The recent decline of Bitcoin below $90,000, a level around which it has been oscillating, raises questions about whether this sell-off is just a correction episode or the beginning of a deeper trend. Despite reaching an all-time high of over $126,000 on October 6, the cryptocurrency has experienced a significant downturn.
Market Explanations
Markets attribute this movement to macroeconomic factors, sparing the fundamentals of the digital asset. It is still considered a hedge against monetary depreciation, inflation, and long-term monetary expansion.
Turning Point
The turning point occurred on October 10, when the resurgence of trade tensions between the US and China triggered an immediate sale of risky assets in general. This is a liquidity reset, rather than a loss of confidence in the asset, as several positions were short.
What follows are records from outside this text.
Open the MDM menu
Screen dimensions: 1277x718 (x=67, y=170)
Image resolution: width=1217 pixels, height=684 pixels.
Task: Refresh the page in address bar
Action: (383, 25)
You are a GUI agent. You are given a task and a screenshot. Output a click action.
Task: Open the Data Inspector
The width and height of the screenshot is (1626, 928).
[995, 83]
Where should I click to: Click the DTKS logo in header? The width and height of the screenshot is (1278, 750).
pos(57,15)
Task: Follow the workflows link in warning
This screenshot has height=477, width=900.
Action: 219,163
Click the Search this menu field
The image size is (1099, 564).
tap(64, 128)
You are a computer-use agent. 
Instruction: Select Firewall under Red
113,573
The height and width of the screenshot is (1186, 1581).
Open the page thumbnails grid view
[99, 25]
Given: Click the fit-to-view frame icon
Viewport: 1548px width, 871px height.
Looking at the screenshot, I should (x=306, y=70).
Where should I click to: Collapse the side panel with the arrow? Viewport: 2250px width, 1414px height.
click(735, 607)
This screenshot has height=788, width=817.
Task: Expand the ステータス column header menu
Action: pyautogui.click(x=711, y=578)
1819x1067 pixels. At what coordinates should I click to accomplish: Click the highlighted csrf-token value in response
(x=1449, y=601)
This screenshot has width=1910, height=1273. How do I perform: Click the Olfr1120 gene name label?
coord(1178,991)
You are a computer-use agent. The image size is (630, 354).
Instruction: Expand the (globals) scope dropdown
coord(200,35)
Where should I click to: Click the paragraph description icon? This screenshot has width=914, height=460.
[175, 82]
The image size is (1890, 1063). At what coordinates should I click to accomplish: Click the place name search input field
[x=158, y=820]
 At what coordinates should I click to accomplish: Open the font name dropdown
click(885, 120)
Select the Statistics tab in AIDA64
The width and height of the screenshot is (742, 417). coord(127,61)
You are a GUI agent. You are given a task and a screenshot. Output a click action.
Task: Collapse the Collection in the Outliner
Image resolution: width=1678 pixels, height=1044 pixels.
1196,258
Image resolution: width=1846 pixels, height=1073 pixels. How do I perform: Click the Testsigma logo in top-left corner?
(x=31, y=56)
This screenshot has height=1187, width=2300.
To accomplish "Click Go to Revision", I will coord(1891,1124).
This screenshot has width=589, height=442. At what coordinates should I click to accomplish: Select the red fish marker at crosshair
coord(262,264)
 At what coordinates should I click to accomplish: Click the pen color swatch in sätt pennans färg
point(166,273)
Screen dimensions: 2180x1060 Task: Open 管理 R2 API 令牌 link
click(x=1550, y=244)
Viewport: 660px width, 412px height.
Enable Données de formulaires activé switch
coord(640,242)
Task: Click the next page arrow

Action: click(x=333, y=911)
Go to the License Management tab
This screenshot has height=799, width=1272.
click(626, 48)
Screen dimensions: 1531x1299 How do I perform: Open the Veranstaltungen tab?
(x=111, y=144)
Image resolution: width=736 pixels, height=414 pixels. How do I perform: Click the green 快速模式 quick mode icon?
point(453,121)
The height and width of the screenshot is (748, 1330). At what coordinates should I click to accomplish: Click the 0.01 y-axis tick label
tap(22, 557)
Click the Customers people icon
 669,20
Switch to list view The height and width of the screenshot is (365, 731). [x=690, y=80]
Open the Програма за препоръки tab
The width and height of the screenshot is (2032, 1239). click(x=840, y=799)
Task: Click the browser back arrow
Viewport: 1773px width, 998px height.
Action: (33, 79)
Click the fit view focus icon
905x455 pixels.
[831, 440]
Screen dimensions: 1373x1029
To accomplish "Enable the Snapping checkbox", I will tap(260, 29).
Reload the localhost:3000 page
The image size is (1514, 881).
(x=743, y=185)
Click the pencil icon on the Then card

Factors Influencing the Market
Hopes for a decrease in Fed rates in December are dwindling, while the shutdown of the US government, which put a pause on the publication of economic data, has also affected investor sentiment.
Outlook
In this context, it is unlikely that the decline will reverse soon. Macroeconomic instability persists and can be triggered at any time. The next reasonable entry point seems to be a bit lower, as it will likely take several months for the October levels to be reached again.
Bitcoin as a Market Indicator
Bitcoin's movements are useful for capturing the market's appreciation for real assets and, above all, liquidity. A sharp price drop accompanied by a huge volume of liquidations, as is the case, is a sign of fragile market liquidity.
Note: The original article is in French, and the translation is provided in English, using Markdown format. The content has been preserved, and the translation aims to maintain the original meaning and tone of the article.